# If both $\sum(a_n+b_n)$ and $\sum (a_n-b_n)$ converge, do $\sum a_n$, $\sum b_n$ converge?

My intuition says yes, but I'm trying to prove it using limit laws and getting stuck. So far I have the following:

Let $$(s_n)$$ be the sequence of partial sums of $$\sum(a_n+b_n)$$ and $$(t_n)$$ be the sequence of partial sums of $$\sum(a_n-b_n)$$. So $$\lim s_n=\sum(a_n+b_n)$$ and $$\lim s_n=\sum(a_n-b_n)$$. Then $$\lim(s_n+t_n)=\lim s_n+\lim t_n$$ (because $$(s_n),(t_n)$$ converge), and then $$\lim(s_n+t_n)=\lim((a_n+b_n)+(a_n-b_n))=\lim(2a_n)=\sum(a_n+b_n)+\sum(a_n-b_n)$$.

But I'm not convinced that actually goes anywhere, or if I'm taking the right approach. If anyone has any ideas to help in making this proof work out I would really appreciate it.

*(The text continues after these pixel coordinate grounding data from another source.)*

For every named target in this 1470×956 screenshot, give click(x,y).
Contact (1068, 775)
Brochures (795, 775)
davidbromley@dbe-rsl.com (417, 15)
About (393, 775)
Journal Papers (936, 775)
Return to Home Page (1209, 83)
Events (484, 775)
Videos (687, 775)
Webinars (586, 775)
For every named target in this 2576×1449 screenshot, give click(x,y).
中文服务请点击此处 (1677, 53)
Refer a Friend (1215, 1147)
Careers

Hint: Note that $$a_n=\frac{(a_n+b_n)+(a_n-b_n)}{2}$$ and $$b_n=\frac{(a_n+b_n)-(a_n-b_n)}{2}.$$
• This allows you to write $\sum a_n$ and $\sum b_n$ as linear combinations of things that you know converge, $\sum a_n+b_n$ and $\sum a_n-b_n$. And the limit laws are all about how limits 'just work' with linear combinations. Commented Oct 14, 2019 at 1:53
• @ksea Let $A_n$ denote the partial sum of $\sum a_n$. Then $A_n=\frac12(s_n+t_n)$. Since $s_n$ and $t_n$ are convergent, $A_n$ is convergent, so $\sum a_n$ is convergent. Similarly we can get the convergence of $\sum b_n$.